Well written and empowering article! A unique choice in pairing the NFL with our climate change situation. So brilliant! Will share widly.

David Baumrind May 1, 2019 10:11pm

I am struggling to see a connection between climate change and the NFL draft. There are many business in sports, arts, entertainment that people are passionate about. Are they related to climate change?

Also, I have no idea why you are equating the NFL draft with slavery and exploitation. I get that you are not a football fan, that much is obvious. But these kids work hard at football in college, and a very small percentage are talented enough to be drafted. They are hopefully signed to a nice contract to play a sport that they passionately love, and consider themselves grateful. How does this bear any resemblance to slavery or exploitation?

I think your lack of understanding here undermines the rest of your article. Your point about multi-billion dollar businesses doing more for the planet is a good one, but I have to admit your article was confusing.

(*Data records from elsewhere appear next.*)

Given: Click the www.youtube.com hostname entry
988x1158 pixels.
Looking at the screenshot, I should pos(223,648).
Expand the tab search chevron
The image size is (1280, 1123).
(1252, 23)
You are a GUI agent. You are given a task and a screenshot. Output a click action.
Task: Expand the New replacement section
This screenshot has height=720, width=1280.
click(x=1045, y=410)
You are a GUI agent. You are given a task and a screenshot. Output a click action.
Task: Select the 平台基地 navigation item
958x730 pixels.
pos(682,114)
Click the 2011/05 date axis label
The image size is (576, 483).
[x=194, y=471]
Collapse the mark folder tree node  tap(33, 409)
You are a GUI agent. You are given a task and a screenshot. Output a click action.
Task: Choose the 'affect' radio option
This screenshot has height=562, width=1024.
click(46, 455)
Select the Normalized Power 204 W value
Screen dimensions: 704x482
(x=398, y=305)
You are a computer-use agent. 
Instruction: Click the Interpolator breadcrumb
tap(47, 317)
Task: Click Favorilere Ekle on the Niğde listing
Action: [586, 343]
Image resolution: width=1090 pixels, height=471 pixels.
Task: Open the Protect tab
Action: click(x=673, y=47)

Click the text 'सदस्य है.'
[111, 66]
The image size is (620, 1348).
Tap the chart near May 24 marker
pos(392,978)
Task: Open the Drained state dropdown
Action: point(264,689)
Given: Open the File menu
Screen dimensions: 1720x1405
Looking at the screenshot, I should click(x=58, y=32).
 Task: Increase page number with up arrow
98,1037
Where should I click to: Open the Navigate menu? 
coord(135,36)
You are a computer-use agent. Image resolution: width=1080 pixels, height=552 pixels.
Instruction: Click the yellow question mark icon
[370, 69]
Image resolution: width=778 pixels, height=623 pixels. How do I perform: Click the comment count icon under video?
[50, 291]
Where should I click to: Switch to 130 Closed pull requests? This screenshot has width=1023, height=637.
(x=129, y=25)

Hannah Hernandez May 1, 2019 9:45pm

What the NFL has going for it that the Climate Change movement doesn’t is addiction. Our culture, consumerism, Capitalism, all exist because they cultivate addiction. We are a mass of unconscious addicts; addicted to food, drugs, alcohol, sports, gambling, sex, chocolate, entertainment, diversion, distraction, materialism, war, and doing. Corporate oligarchs profit in our addiction. As long as we are addicts then we forfeit our power. The Climate Change movement doesn’t exist in the illusion promolgated by corporate America. The Climate Change movement demands we acknowledge our addiction and be accountable to our destructive behaviors. Definitely not what addicts like to hear. How does the Climate Change movement engage a bunch of addicts?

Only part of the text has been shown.